Reproduce exactly the line with "This screenshot has height=819, width=1456." and every line that follows it below, up to and including the last one. Do not include pictures or anything else.

(Supplied entries):
******************************
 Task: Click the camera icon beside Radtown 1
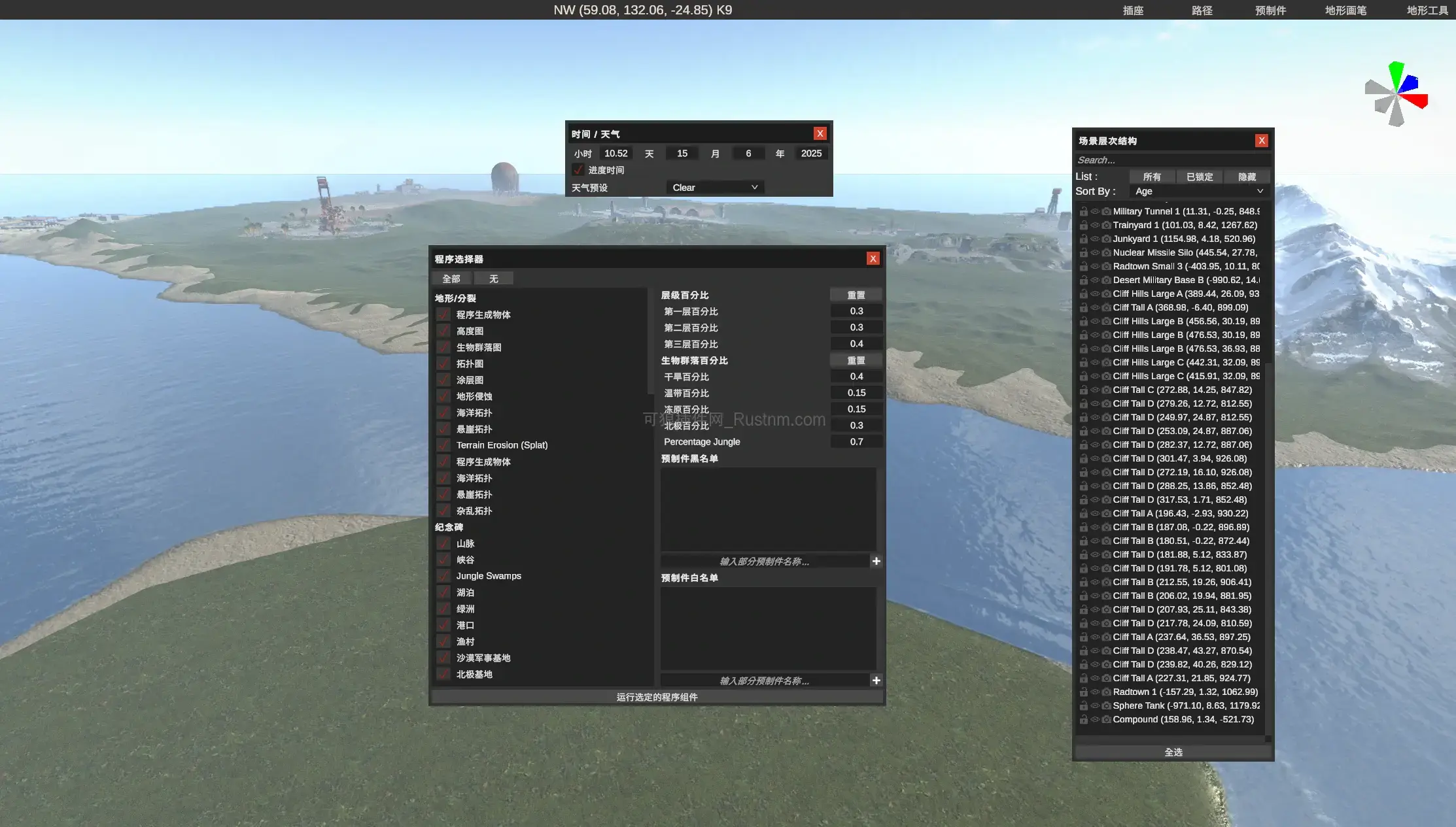(1105, 692)
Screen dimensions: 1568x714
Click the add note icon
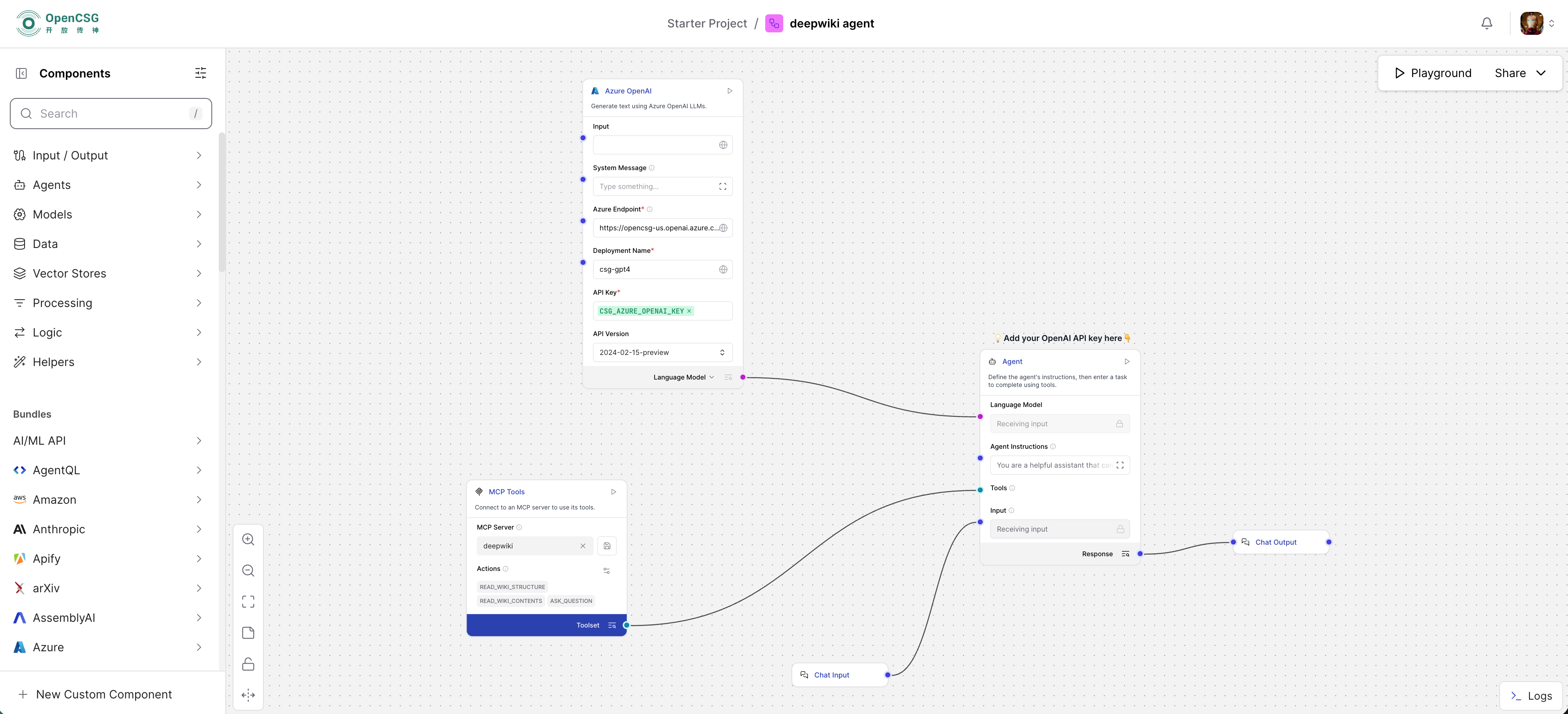(x=248, y=632)

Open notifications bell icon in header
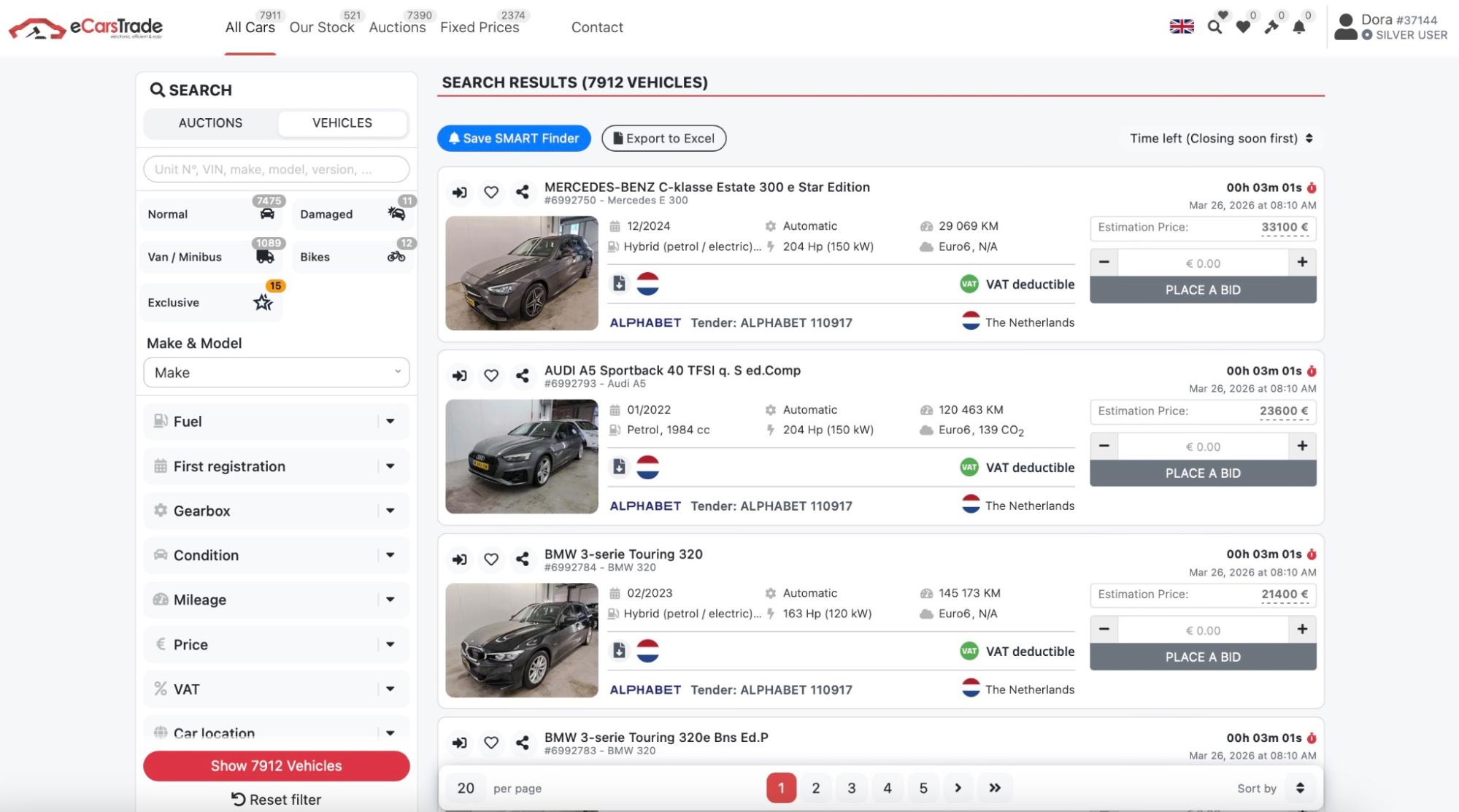[x=1299, y=27]
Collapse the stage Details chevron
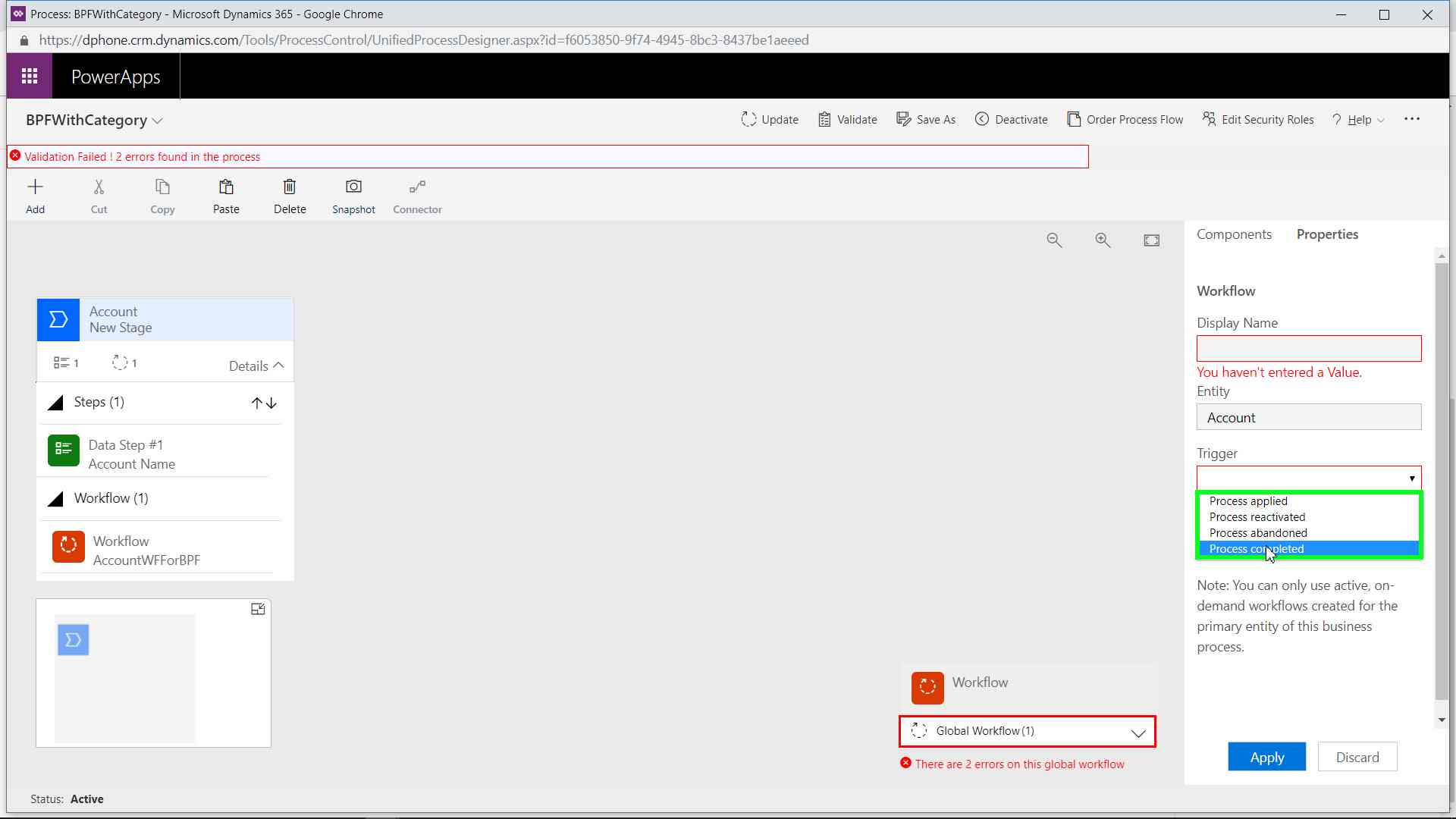 click(278, 366)
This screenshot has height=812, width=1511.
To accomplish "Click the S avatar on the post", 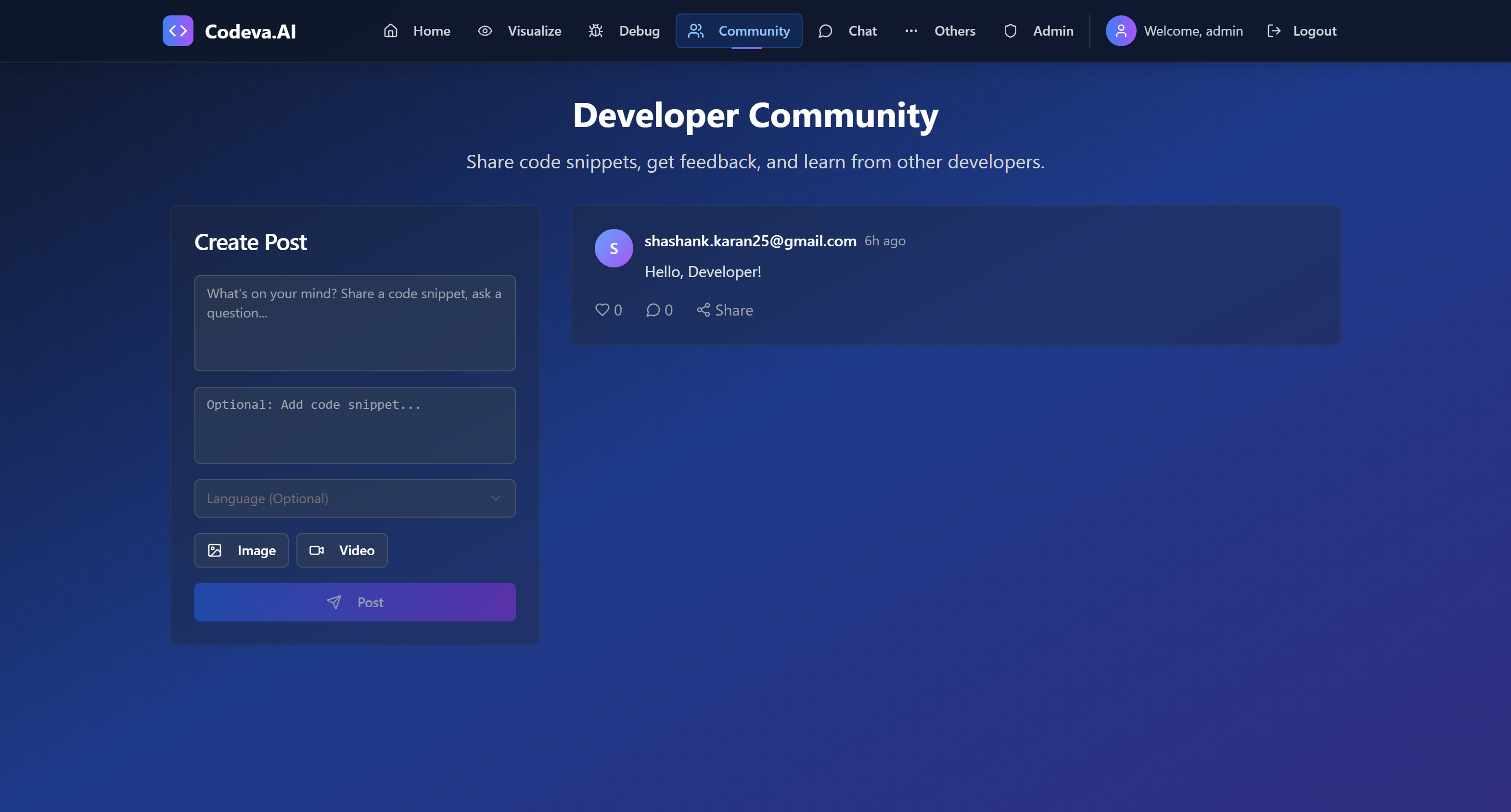I will [x=614, y=248].
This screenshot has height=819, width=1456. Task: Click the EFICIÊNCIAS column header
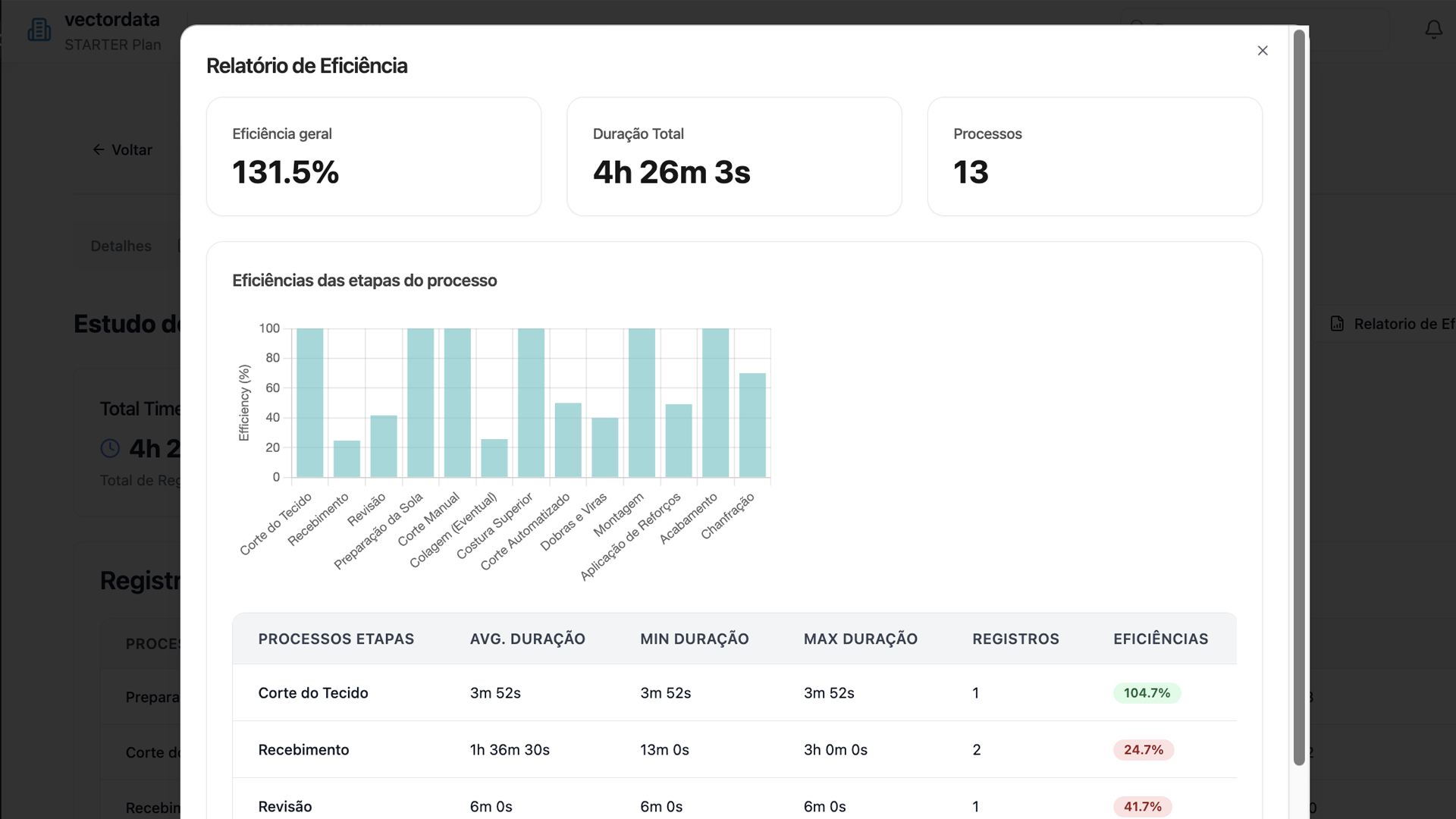click(x=1160, y=639)
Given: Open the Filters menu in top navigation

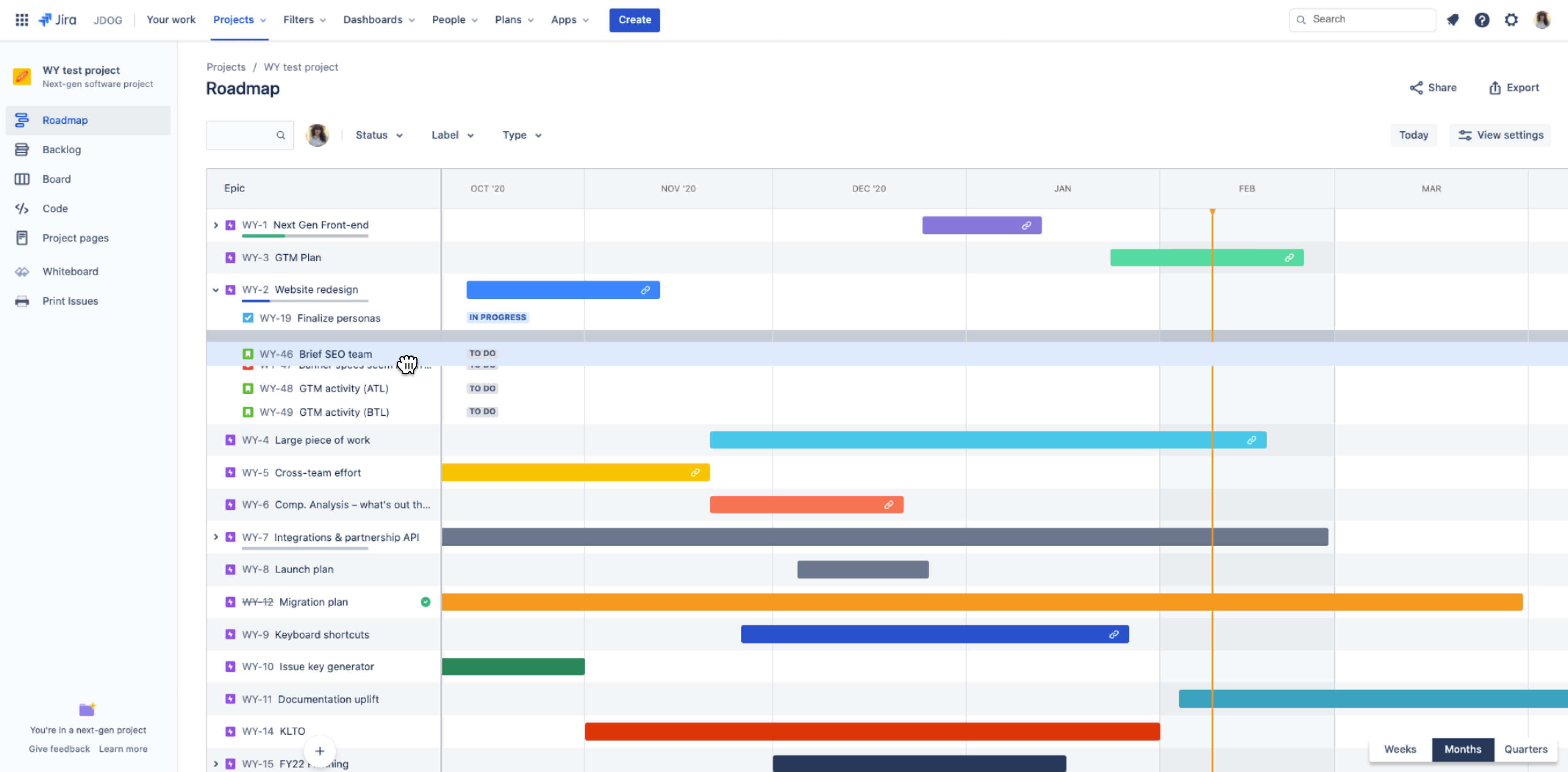Looking at the screenshot, I should click(x=304, y=19).
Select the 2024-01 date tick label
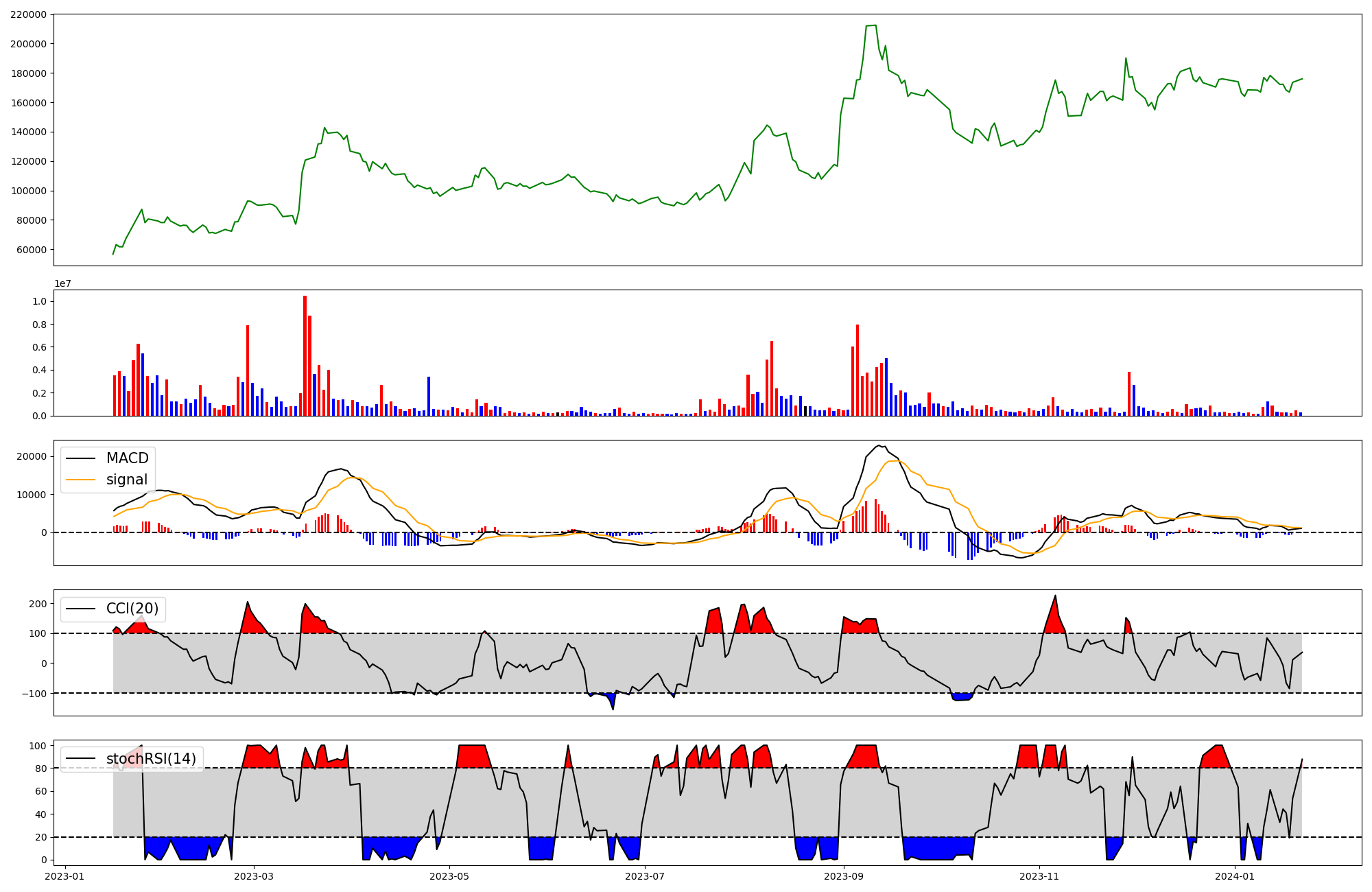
******************************
(Output):
This screenshot has height=819, width=1456. Task: Click the EFICIÊNCIAS column header
click(x=1160, y=639)
Given: Open the Filters menu in top navigation

Looking at the screenshot, I should click(x=304, y=19).
Select the 2024-01 date tick label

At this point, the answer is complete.